The likelihood for the normal distribution with \(\mu = 4\) is low because the pdf is so small at the highest data values, f(7.3) and f(8.5). On the other hand, when \(\mu = \overline{x} = 6.15\), there are no small pdfs the likelihood function is maximised.
Standard error
We can directly find the standard error of the MLE using the properties of sample means,
\[ \se(\hat{\mu}) \;\;=\;\; \sqrt{\Var(\overline{X})} \;\;=\;\; \frac {\sigma} {\sqrt{n}} \;\;=\;\; \frac {1.3} {\sqrt n }\]Finding the standard error from the second derivative of \(\ell(\mu)\) gives
\[ \se(\hat {\mu}) \;\;\approx\;\; \sqrt {- \frac 1 {\ell''(\hat {\mu})}} \;\;=\;\; \sqrt {\frac {1.3^2} n}\]For this example, the asymptotic formula gives the exact standard error of the maximum likelihood estimator.
Confidence interval
For this example, the maximum likelihood estimator is the sample mean. Since sample means from normal distributions have exactly normal distributions,
\[ \overline{X} \;\; \sim \; \; \NormalDistn(\mu,\;\; \sigma_{\overline{X}} = \frac {1.3} {\sqrt n}) \]the interval estimate
\[ \overline{x} \;\; \pm \; \; 1.96 \times \frac {1.3} {\sqrt n} \]has exactly 95% confidence level. (The confidence level is only approximate for MLEs based on other distributions.)
Maximum likelihood estimates can usually be found as turning points of the likelihood function (or equivalently the log-likelihood function) — i.e. by solving \(\ell'(\theta) = 0\). However this method does not work in a few examples.
Rectangular distribution
The following six values,
0.12 0.32 0.36 0.51 0.63 0.69
are a random sample from a rectangular distribution,
\[ X \;\; \sim \; \; \RectDistn(0, \;\beta) \]This distribution has likelihood is
\[ L(\beta) \;\;=\;\; \prod_{i=1}^6 {f(x_i \;|\; \beta)} \;\;=\;\; \begin{cases} \left(\dfrac 1 {\beta}\right)^6 &\text{for } \beta \ge \max(x_1, \dots, x_6) \\[0.4em] 0 &\text{otherwise} \end{cases} \]This is illustrated below for a few values of \(\beta\). The red lines give the values of \(f(x \;|\; \beta)\) at the data points; their product gives the likelihood.

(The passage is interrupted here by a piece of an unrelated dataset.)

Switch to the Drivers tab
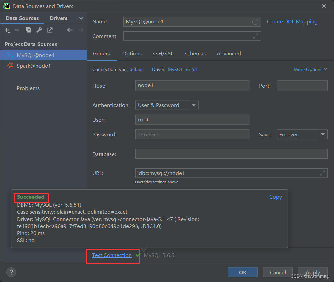The width and height of the screenshot is (334, 282). point(58,18)
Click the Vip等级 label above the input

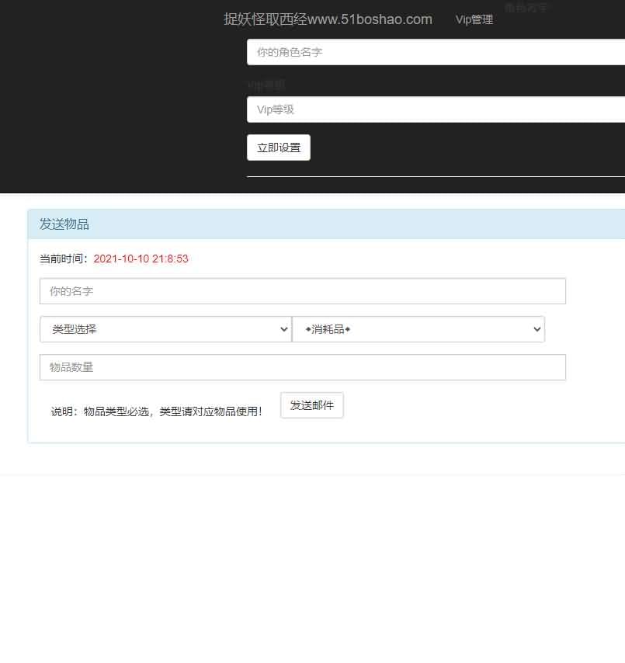click(x=266, y=85)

When \(\beta\) is less than the maximum data value, 0.690, the pdf at this value is zero, so the likelihood is zero. As \(\beta\) increases above 0.690, the pdfs for all data values decrease, and so does the likelihood. The likelihood function is shown below.
The maximum likelihood estimate is at a discontinuity in the likelihood function not at a turning point, so the MLE cannot be found solving \(\ell'(\beta) = 0\).
Bias and standard error
The 2nd derivative of the log-likelihood function is undefined at the MLE and cannot be used to obtain an approximate standard error. However formulae for its mean and standard deviation can be found from first principles — we will derive them later.
\[ E\left[\hat{\beta}\right] \;=\; \frac n {n+1} \beta \spaced{and} \se\left(\hat{\beta}\right) \;=\; \sqrt {\frac n {(n+1)^2(n+2)}}\times \beta \]The estimator is therefore biased but is consistent since its bias and standard error both tend to zero as \(n \to \infty\).